Слоняюсь по квартире Егора и не могу решить, с чего начать собирать вещи. У него слишком много всего. Слишком много подарков от других девушек. Не знаю, захочет ли он сохранить эти напоминания о своей музыкальной карьере. Хотя вряд ли в новой квартире для всего этого найдется место…
Решаю начать с того, что меня больше всего раздражает. С плюшевых мишек. И зайцев. И котят. И еще черти-пойми-каких зверюшек, которые, к счастью, заполняют всего лишь одну комнату этой огромной квартиры.
Егор меня постоянно отвлекает. Разгадывает там какую-то музыкальную викторину и делится со мной разными интересными фактами. От этого создается иллюзия, что он где-то рядом, и мне не так одиноко. В десять он желает мне спокойной ночи, и я остаюсь одна.
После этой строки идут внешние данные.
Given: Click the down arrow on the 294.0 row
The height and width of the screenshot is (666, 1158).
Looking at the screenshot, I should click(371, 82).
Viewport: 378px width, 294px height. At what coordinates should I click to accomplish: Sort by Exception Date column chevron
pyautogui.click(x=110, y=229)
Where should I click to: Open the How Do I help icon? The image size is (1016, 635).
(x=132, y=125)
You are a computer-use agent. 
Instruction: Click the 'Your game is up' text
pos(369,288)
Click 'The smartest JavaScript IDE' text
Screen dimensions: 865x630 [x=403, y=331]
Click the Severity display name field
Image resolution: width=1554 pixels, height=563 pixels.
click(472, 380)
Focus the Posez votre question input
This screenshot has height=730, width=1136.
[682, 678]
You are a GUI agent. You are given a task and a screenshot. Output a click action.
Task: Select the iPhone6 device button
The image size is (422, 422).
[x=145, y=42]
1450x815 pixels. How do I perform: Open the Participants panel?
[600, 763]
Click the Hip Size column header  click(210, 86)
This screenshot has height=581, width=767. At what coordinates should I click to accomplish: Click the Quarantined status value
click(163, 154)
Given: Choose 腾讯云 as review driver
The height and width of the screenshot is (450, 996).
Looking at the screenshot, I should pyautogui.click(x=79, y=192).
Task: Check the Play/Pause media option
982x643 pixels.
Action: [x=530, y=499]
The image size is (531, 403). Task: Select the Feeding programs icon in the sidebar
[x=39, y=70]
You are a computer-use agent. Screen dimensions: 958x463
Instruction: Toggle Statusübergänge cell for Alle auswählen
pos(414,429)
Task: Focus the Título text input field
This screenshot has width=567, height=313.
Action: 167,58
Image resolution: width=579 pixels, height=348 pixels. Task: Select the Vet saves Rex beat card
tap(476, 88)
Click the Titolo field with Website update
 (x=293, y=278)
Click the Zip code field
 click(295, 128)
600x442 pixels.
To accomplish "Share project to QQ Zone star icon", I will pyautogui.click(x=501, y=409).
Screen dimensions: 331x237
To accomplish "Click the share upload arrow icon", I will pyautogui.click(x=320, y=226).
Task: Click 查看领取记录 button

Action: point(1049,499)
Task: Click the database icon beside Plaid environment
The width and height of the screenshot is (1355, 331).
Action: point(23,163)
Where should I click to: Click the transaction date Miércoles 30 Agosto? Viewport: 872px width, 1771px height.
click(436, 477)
Включаю запись его концерта и продолжаю собирать вещи, вытирая слезы тыльной стороной ладони. Он не сможет больше петь. Наверное, очень тяжело вдруг потерять возможность делать то, что любишь. Мне он этого не показывает, но наверняка страдает в душе. Слушаю, как он поет, и вспоминаю его голос. Все слова, что Егор говорил мне. Его смех. Я скучаю по этому. Теперь мне остались лишь черные буквы на экране телефона. Надеюсь, так будет не всегда.
К трем часам ночи, наполнив двенадцать больших мусорных пакетов мягкими игрушками и умяв при этом три коробки конфет из запасов Егора, я падаю без сил на огромную кровать. Подушка еще пахнет им, я обнимаю её и шепчу в пустоту: «Спокойной ночи, любимый!»